Surely, this week has to go down on record as being one of the worst in a long time for me. The only things that have really seen me get through it are the support of my family, friends, and Ant. Michael, as both friend and boss has been wonderful and giving me the space I need although i'm sure he would really appreciate all hands on deck at Artisan. Ant has really been there 110% as well, which has been great.
The unfortunate news is that there is nothing that the doctors can do, and sadly, Mark is unlikely to survive past the weekend. We had a doctors meeting tonight at the hospital, which threw me somewhat. Ant and I missed yesterdays one due to heavy traffic, arriving to find a very shaken and upset family who passed on the news that, basically, there was nothing that the doctors could do and that Mark was going to die. I had asked Ant if he would mind if I went in to see Mark by myself, and was very tearful as I said my goodbyes to him and thanked him for being a wonderful brother. I've spent so much time this past week at the Royal Melbourne, and I have to say that the staff there have been absolutely wonderful, answering questions and offering support every step of the way.
But the doctors meeting today really threw me. It might sound odd, but the consistent use of the word 'harvest' was really upsetting me. Mark has put himself down as an organ doner, and while I am sure it is a technically correct and logical word to use, the thought of my brother being discussed as body parts was a little too much for me to deal with. However, I agree that if his kidney, heart or liver can help save another persons life and not put another family through what we're experiencing, it would be a wonderful thing. However, half way through the meeting, having heard what I needed to hear and really being put off with the word 'harvesting', I needed to leave the room.
I felt more composed today though, and more reconciled to the fact that Mark has gone. He might be breathing in a bed in hospital, but I know that the Mark I knew isn't going to come back. But over this week, i've had more and more memories flood back to me, consoling me. Mark took me to my first ever rock concert; INXS at Festival Hall, 1986. I was 13 at the time, and Mark took me along with his girlfriend. Again, Mark encouraging my love of music.
Last night, I had gone back to Colin and Deb's with Mum and spent some time relaxing there. Tonight, we decided that the family should meet back at Mum and Dad's place. This is where the other unfortunate part of my week occured.

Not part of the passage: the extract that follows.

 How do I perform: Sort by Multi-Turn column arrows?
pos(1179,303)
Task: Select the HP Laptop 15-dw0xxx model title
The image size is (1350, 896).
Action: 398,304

Literally no more than a few minutes away from my parents place, a car of four teenagers took a corner sharply, lost control of their car, and smashed right into mine, taking out the front drivers side. I was remarkably calm about it all, although I did think, as I could see the car swerving uncontrollably towards me and fearing my own safety, "this is going to really give Mum the shits..." The girl who hit my car, 18 years old and on her P plates, was physically upset about the whole experience. After all that had happened this week, I was a little too drained to be too upset, and since no one seemed hurt, thought this was the most important thing. My immediate reaction was to phone my brother-in-law Sid, since I thought phoning Mum would upset her and felt that Sid was the right man to ask for assistance. Leanne answered, and moments later, Sid, Russell, Colin and Vanessa all arrived to assist. Two cars kindly offered themselves up as witnesses too, and the car that I scraped (we're not sure if it was just prior to or on impact) remained to swap details and chat.
Ironically, as we were driving away from the Royal Melbourne tonight, a woman flew her car infront of me, and once quick breaks saved Ant and I from hitting this stupidly blind wench. Strangely, I was more upset about her than I was about the later accident, even though the reckless driving was equally as pointless and pathetic.
Once I did finally get to mum and dad's, the atmosphere was light and full of laughter. We toasted Pep (Mark's nickname), and let him know he will be missed. We talked about so many past stories, which i'm sure gave Ant some more insight into this bizarre family he has found his way into. Mum and Dad kindly lent Ant and I one of their cars so that I could get Ant home for work tomorrow (this) morning, and I promised to get it back to them tomorrow, after Sid has a chance to look at the damage on my car and decide from there.
I'm sure the next few days are going to be equally tough. Tomorrow, they turn everything off with Mark, and leave it to see how he reacts. Mum and Dad indicated that they won't be going back to the hospital, but if I can sneak one more visit in, I will. The full horror of this week hasn't really sunk in, but long after it has and gone, the memory of my brother Mark will always be with me.